##### Text for analysis #####

SWANN: Well, we found that when we reanalyzed the data, which Carlsen had originally used, but using more sophisticated methods this time, that in fact we found a stronger decline in Europe and the US than they had reported, and little or no decline and possibly an increase in the few non-Western countries for which data were available.

CURWOOD: Why should we be concerned about decreased sperm counts?

SWANN: Well, many people ask that question and it's not for the reason that you might think. You know, it just takes one sperm to make a baby, so the correlation with fertility is not strong. But we believe that sperm decline is in fact a marker for decreased testicular function. And in countries where sperm counts have gone down, testicular cancer rates have gone up. And conversely, for example in Finland where the sperm counts are high, the testicular cancer rate is low and not increasing greatly.

CURWOOD: Your study is what sometimes is called a meta-analysis, meaning that you looked at a whole bunch of papers, I think it was what, 61 different scientific papers about sperm count, published between 1938 and 1990, right?

SWANN: That's correct.

CURWOOD: And then you extracted the data that chart how the concentration of sperm in semen has changed. I'm wondering how this differs from what Dr. Carlsen and Skakkabaek and their colleagues did.

SWANN: Well, what Carlsen and Skakkabaek did was simply to look at the year the study was published and the sperm count, and draw a straight line between the sperm counts as the publication year increased. We looked at a lot more variables. We looked at the age of the men, the mean age; the abstinence time, that is the interval before sample collection; the method of analysis, the way the sperm was counted. And we put these all in a statistical model in what's called a multiple regression model, which basically accounts for differences between populations, to make them comparable. Kind of sets them at a baseline and makes them comparable. And when we did that, we were very surprised to see that the model fit was very good, and the decline was stronger in Western countries than Carlsen had originally claimed.

CURWOOD: There was a lot of criticism of the last study, saying that there just were too many confounding variables in it. For example, while older men may have lower sperm counts, they tend to have longer periods of abstinence, so that a particular sample might show more sperm from an older man. Which really isn't true. And that overall, the study was just too crude an instrument. Are you saying that your reanalysis of the data shows that in fact Carlsen and Skakkabaek had it just about right?

#####

• [What this exercise asks]
**A.** In the interview on declining sperm counts, how many scientific papers did the meta-analysis cover?
**B.** Write the next part of the sperm count interview, picking up after its final line.

##### Extracted material #####

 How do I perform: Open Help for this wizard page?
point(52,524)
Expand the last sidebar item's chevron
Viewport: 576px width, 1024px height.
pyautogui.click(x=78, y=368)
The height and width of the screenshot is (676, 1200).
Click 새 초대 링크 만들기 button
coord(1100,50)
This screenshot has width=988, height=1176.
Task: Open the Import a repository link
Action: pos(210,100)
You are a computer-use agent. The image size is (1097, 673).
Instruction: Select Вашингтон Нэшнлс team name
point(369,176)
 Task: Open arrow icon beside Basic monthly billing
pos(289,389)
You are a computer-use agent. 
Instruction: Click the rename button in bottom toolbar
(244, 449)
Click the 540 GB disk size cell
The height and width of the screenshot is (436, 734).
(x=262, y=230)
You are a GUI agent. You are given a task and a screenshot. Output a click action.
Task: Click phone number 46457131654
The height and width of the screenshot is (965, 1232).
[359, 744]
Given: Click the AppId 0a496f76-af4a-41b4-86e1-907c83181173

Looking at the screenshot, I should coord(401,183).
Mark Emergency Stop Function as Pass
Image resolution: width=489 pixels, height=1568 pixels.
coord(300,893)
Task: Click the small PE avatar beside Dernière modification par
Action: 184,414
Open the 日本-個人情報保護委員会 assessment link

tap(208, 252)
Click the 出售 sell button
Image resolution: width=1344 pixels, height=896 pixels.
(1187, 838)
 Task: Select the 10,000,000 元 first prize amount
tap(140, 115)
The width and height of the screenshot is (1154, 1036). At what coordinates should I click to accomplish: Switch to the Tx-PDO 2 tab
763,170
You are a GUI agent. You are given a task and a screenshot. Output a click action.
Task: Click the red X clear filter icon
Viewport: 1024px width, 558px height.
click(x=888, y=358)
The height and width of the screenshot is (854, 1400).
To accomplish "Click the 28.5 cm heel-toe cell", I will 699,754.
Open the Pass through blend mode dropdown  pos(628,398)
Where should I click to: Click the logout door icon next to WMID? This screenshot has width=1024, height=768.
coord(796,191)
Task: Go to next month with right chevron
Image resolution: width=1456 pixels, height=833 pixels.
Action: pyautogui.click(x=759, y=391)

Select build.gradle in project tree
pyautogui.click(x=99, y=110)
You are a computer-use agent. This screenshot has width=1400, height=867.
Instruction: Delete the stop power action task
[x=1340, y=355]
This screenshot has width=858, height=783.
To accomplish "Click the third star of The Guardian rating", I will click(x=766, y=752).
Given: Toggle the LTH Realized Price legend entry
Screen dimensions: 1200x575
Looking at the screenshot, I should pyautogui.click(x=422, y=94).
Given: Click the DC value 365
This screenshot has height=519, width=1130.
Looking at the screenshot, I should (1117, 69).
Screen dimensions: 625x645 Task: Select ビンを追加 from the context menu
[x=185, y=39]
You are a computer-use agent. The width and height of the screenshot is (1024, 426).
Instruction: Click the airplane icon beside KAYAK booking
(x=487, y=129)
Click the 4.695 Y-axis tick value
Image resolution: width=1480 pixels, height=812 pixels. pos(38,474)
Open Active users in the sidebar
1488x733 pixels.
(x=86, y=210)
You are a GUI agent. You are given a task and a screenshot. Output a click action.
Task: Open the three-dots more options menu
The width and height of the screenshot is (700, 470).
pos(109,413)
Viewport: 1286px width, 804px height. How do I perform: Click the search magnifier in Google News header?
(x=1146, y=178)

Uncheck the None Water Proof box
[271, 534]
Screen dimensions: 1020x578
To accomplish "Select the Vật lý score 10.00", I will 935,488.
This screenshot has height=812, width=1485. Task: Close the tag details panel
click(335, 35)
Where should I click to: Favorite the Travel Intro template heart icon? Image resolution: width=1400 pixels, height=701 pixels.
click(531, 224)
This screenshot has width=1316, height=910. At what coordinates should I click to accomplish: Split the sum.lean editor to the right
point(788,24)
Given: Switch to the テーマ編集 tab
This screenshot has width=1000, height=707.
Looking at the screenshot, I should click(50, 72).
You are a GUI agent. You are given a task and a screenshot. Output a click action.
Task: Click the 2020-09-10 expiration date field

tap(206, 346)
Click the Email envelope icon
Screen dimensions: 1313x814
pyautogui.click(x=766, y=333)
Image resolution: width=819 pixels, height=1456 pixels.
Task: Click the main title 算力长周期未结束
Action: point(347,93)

#####

• [Answers in order]
**A.** 61 papers, published between 1938 and 1990.

**B.**
SWANN: Yes. The interesting thing is that when you actually account for those variables that people were suggesting were making the study too crude, such as exactly the ones you explained, age and abstinence time and also changes in the way sperm were counted, when you actually account for those statistically, we found that the model fit very, very well. And I was surprised by this.

CURWOOD: What could be causing this drop in sperm concentration?

SWANN: Well, in my opinion that is the next important question. And I don't have the answer to that question. However, we have some clues from laboratory studies in which sperm counts can be reduced by prenatal exposure of laboratory animals to very small amounts of chemicals which have been referred to recently as endocrine disrupting chemicals.

CURWOOD: Why are you looking at chemicals rather than other factors, say, radiation or there might be some other reason that sperm counts might decline.

SWANN: Yes. That's certainly possible and radiation is, you know, certainly a possible candidate. But you would want to look for things that would differ across countries, to explain regional differences which we now see exist. And also things that have changed over time. For example, the use of DDT, PCB and other of these endocrine-disrupting chemicals, has changed quite dramatically from the beginning in the 30's to an increase up to 1970 and then a decline after that.

CURWOOD: Thanks so much for taking this time with us today.

SWANN: Thank you.

CURWOOD: Shanna Swann is the Chief of Reproductive Epidemiology at California's Department of Health Services.